The United States has used a Defense Production Act of 1950 to prioritize vaccine supplies for American manufacturers. Today’s decision will remove that restriction. “We are moving the DPA priority classifications for the AstraZeneca, Novavax and Sanofi vaccines. This action will allow US-based companies to supply them to vaccine manufacturers to make their own decisions, ”said the White House Covid response team.
The US decision will allow SII, which makes both the AstraZeneca and Novavax vaccines, to rapidly increase production. India’s demand for vaccines has sharpened after a second surge in a mutant strain of the coronavirus took a heavy toll in the past seven weeks. Rapid vaccination is considered the only way out of the pandemic.
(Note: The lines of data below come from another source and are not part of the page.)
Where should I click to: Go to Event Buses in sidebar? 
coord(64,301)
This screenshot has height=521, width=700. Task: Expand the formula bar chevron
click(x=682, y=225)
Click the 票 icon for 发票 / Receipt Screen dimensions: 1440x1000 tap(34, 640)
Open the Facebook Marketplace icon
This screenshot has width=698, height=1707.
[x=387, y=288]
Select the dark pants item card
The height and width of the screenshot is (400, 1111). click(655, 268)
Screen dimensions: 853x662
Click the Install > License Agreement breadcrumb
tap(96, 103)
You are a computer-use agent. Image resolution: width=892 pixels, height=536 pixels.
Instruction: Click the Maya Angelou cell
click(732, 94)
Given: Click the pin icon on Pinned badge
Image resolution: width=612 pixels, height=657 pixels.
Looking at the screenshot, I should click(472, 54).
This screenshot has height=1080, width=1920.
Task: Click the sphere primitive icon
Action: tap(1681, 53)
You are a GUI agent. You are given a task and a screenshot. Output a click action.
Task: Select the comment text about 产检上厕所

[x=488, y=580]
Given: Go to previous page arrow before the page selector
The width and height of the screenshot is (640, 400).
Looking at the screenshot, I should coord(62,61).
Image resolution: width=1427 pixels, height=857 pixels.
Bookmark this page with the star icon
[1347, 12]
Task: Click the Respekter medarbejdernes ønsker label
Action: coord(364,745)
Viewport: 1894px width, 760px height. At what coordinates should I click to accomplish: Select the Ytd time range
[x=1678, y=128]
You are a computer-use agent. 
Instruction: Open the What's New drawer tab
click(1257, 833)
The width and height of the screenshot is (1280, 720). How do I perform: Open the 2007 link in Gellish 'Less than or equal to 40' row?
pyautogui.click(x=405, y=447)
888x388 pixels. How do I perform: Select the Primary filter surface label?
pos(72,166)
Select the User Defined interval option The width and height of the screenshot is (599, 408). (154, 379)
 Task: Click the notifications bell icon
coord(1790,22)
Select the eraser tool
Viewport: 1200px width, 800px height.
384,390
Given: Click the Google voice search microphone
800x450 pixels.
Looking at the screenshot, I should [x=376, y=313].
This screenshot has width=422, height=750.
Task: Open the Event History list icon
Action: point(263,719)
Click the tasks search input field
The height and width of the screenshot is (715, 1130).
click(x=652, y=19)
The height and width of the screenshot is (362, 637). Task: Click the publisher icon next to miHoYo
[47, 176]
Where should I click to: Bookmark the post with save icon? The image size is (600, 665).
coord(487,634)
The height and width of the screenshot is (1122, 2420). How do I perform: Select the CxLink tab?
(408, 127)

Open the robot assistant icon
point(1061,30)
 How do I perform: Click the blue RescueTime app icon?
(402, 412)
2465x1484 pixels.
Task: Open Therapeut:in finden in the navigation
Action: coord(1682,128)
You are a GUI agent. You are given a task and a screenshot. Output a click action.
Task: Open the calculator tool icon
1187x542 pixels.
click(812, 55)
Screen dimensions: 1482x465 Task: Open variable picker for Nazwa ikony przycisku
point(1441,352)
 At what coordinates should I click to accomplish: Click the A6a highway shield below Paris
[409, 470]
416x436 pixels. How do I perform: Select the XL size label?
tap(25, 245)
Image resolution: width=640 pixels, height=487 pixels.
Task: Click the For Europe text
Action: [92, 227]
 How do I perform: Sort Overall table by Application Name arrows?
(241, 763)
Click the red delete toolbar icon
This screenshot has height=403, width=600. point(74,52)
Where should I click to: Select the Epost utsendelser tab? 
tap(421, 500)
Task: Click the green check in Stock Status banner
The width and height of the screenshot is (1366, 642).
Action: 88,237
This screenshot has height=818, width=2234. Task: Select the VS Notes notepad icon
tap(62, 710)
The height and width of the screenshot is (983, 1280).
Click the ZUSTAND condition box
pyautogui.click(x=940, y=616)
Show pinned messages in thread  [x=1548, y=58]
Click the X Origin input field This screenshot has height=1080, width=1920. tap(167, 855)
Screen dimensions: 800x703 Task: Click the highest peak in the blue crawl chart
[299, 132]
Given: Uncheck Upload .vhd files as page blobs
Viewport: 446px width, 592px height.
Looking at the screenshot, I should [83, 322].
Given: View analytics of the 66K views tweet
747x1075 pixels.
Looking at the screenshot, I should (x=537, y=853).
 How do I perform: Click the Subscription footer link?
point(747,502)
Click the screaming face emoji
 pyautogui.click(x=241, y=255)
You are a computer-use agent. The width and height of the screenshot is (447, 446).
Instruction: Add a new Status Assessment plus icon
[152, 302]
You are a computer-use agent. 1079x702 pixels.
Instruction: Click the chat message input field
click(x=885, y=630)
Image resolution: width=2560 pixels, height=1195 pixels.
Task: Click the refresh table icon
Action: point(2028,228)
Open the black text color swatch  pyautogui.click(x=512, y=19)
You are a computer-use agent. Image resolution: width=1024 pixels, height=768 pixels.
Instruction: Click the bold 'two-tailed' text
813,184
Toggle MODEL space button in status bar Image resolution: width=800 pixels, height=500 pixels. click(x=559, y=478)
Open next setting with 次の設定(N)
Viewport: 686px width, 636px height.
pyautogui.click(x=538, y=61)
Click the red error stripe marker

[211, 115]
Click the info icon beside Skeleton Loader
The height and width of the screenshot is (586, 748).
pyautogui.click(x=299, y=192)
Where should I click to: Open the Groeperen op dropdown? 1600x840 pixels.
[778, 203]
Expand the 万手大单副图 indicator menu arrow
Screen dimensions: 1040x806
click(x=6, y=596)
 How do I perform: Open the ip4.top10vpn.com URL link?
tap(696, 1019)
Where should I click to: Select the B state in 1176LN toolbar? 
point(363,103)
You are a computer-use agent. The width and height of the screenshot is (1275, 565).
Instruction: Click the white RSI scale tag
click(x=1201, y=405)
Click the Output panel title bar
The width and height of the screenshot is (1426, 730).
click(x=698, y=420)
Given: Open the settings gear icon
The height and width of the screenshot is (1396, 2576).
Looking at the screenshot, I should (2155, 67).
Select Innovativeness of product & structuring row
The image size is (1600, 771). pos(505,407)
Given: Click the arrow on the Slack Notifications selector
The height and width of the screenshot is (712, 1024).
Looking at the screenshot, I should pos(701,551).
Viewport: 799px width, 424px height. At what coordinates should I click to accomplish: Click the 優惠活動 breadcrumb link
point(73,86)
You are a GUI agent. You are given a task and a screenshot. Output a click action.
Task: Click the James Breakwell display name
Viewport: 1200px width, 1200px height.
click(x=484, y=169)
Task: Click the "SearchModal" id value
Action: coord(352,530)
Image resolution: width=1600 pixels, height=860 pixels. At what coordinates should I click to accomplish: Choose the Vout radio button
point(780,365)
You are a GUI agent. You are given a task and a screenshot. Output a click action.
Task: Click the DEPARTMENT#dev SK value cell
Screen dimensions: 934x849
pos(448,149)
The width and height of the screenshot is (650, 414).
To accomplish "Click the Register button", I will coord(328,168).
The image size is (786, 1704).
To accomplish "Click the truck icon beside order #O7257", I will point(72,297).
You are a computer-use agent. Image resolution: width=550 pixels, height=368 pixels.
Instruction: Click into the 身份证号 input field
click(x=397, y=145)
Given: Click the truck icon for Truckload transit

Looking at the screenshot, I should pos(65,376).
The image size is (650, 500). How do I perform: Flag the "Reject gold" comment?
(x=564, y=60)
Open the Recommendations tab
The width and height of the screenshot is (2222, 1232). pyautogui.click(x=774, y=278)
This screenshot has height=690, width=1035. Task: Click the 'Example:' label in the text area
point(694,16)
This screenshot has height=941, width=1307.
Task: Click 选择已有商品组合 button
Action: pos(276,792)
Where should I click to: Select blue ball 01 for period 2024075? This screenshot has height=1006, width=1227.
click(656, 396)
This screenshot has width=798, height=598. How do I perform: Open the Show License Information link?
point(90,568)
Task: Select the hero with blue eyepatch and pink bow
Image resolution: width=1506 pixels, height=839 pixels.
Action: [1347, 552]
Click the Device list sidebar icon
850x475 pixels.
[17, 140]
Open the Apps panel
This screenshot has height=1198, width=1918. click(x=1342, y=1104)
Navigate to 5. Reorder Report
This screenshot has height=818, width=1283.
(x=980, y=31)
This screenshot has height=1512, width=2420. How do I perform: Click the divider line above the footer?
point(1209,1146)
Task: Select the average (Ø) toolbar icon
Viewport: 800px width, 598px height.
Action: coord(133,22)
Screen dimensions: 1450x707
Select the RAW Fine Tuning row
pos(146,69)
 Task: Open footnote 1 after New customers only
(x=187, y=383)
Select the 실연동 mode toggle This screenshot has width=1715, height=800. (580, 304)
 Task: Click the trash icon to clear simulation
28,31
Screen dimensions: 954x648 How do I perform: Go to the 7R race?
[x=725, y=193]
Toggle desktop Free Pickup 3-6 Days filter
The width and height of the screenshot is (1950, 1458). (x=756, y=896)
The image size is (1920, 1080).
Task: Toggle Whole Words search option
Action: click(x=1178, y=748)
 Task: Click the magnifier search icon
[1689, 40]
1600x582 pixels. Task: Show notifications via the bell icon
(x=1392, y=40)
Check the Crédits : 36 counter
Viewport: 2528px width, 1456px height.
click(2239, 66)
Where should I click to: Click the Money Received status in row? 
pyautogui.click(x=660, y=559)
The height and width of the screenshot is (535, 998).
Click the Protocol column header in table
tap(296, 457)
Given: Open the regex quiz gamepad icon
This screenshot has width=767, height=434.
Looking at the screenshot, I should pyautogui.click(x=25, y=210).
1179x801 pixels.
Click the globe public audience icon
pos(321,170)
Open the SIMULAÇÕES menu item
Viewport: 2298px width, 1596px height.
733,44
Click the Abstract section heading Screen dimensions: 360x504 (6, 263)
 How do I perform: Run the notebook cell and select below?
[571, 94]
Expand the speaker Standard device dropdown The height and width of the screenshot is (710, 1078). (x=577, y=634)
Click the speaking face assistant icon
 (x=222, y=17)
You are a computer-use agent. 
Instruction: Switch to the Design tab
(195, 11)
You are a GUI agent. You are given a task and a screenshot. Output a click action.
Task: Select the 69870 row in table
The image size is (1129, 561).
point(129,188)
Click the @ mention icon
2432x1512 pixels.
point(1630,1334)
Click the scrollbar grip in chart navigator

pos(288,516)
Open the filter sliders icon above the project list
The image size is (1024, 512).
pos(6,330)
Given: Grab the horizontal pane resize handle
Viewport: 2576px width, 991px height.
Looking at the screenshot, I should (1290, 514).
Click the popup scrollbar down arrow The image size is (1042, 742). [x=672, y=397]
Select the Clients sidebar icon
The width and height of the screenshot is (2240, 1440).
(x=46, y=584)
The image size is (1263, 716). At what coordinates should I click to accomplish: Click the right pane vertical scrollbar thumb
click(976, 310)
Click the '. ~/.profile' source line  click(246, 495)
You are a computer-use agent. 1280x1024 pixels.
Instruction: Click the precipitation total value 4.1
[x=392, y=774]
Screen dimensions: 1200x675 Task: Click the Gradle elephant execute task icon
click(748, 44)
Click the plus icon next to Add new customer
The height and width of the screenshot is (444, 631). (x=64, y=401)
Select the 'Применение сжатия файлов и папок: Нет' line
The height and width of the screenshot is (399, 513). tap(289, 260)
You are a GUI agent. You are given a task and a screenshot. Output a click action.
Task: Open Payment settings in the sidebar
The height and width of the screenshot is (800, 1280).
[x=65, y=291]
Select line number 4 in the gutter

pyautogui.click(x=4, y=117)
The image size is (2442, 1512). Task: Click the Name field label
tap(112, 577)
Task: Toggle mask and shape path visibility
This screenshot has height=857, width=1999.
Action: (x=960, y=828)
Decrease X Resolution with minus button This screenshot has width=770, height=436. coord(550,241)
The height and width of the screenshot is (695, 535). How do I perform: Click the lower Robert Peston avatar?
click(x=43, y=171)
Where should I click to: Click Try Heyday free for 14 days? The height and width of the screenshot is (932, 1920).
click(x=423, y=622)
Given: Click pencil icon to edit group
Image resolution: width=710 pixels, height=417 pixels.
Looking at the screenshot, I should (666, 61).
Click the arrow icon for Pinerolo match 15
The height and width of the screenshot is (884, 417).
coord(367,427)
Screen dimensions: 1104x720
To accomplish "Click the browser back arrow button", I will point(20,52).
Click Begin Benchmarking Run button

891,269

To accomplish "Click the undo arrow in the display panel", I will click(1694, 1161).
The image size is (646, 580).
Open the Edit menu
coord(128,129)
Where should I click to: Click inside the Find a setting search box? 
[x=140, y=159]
The serum currently produces around 65 million vaccines a month, but with a liberalized supply chain, it will aim to produce more than 100 million a month.
The US decision will help India vaccinate its own population at a faster rate in the coming months, when its own production is still accelerating. Many experts have said that India would have to vaccinate about 8 million a day to wait to get to a place where the majority of Indians are vaccinated, in order to put the virus into retreat.
Equally important is the fact that India, as the world’s largest vaccine manufacturer, will have to re-export vaccines, which would also be one of the key goals of the Biden Administration. Senior US officials had indicated to Foreign Minister S Jaishankar during his recent visit to the United States that they would help with supplies, but that India had to resume its role as a vaccine manufacturer.